Seekers Church is pleased to be hosting the US office of New Story Leadership in our facility, and members of Seekers and the Eyes to See Ears to Hear Peace Prayer mission group have an active partnership with NSL during their annual visit to Washington D.C.
Nakba Museum Project of Memory and Hope
The Nakba Museum Project aims to ensure that the Palestinian legacy of endurance is passed on to future generations. It is a legacy that speaks to both Palestinian and Israeli peoples that sharing the land is indeed possible.
While the media carries the urgent news of war and death, a museum makes space to place the immediate events in Israel/Palestine into a larger story, inviting people to understand what appears as a cause today is nothing more than a symptom of an unresolved yesterday. The Nakba project begins a new conversation in Washington by insisting that the history that we do not understand is the history we are most likely to repeat. Since the idea was conceived in June 2014, the founders have discovered a real groundswell of support for the idea.
The Nakba project is committed to being nonpolitical and nonpartisan. It will be a space which simply tells the human story, with all its paradoxes and pathos. It will not be about taking sides or proving someone right and wrong. Rather it aims to build a deeper understanding of the current impasse, and become a place for critical conversations for change.
The museum is being launched in stages, initially displaying paintings, art work, educational materials, articles, historic artifacts, and showing movies. In stage two, it has begun hosting events, seminars, conferences, in which refugees and their relatives share their personal stories. The goal of each display or event will be to create a culture of listening and represent a non-contested space, through a simple invitation to witness.
Rostropovich Foundation Initiative to Screen Newborns for Congenital Heart Defects
The Rostropovich-Vishnevskaya Foundation (RVF), in cooperation with the Georgian Ministry of Labor, Health & Social Development (MLHSD) and with the support of the U.S. Department of State, launched a pilot program to screen all newborns in the Georgian capital of Tbilisi for life-threatening critical congenital heart defects.
RVF staff recently met with the U.S. Ambassador to Georgia, Ambassador Norland, to discuss the importance of this program as well as all RVF programming in Georgia. They also met with Minister of Labour, Health and Social Services Davit Sergeenko, who agreed to support the implementation of RVFs programming in Georgia.

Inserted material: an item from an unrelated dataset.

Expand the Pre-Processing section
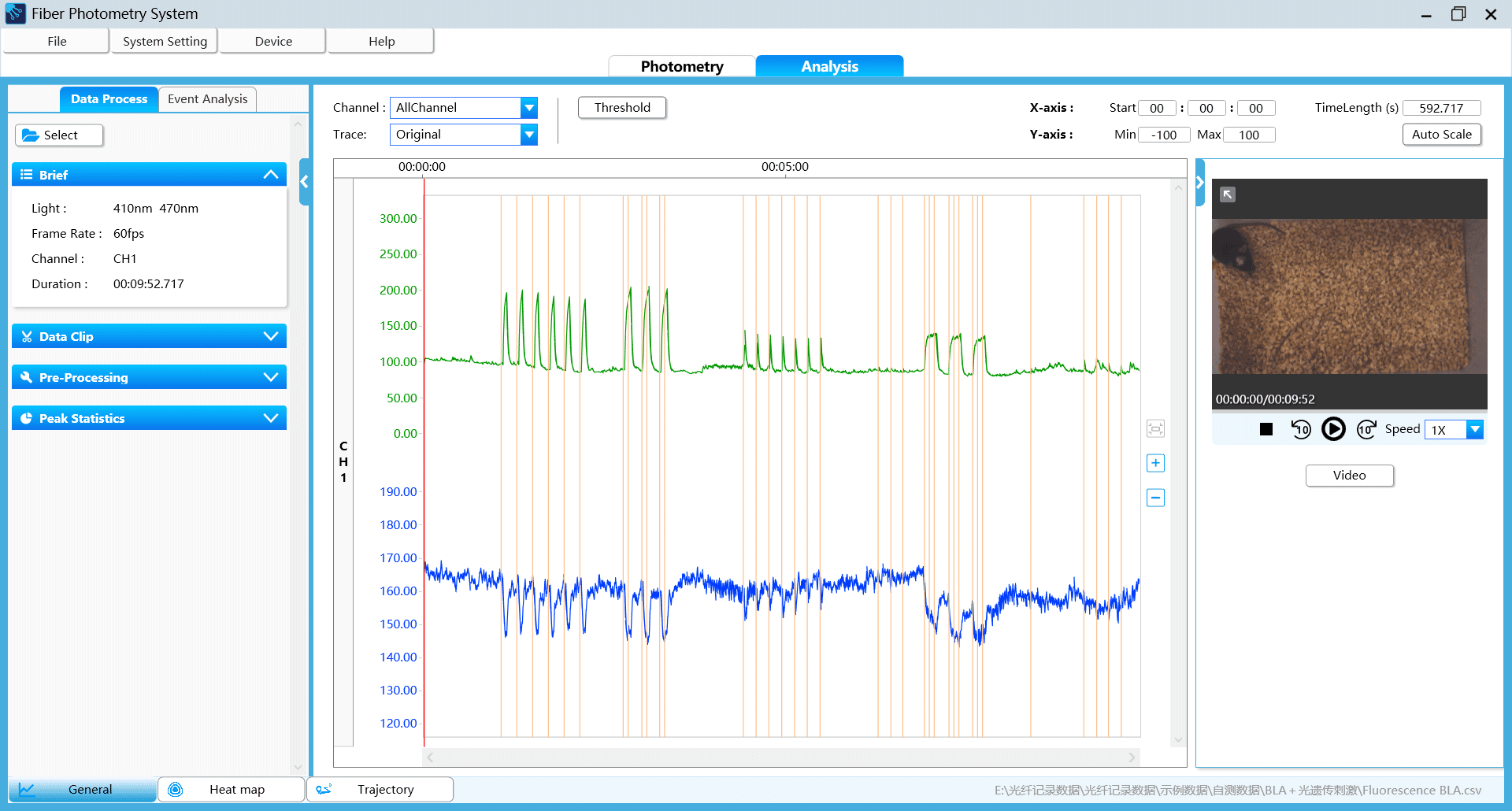1512x811 pixels. pos(271,377)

The WHO estimates that each year, 270,000 newborns die during the first 28 days of life from congenital anomalies. Critical congenital heart defects (CCHDs) are one of the most common severe malformations in the world. Many babies born with CCHDs appear healthy at birth, only to develop acute deterioration and die several days after leaving their birth hospitals. In Georgia more than 500 babies are born with CCHDs each year. Most babies born with a CCHD can be stabilized and successfully treated if diagnosed in the first 24-48 hours of life. This program provides the missing diagnostic screening component so that newborns are referred in a timely manner to the already existing medical and surgical treatment capability in Tbilisi.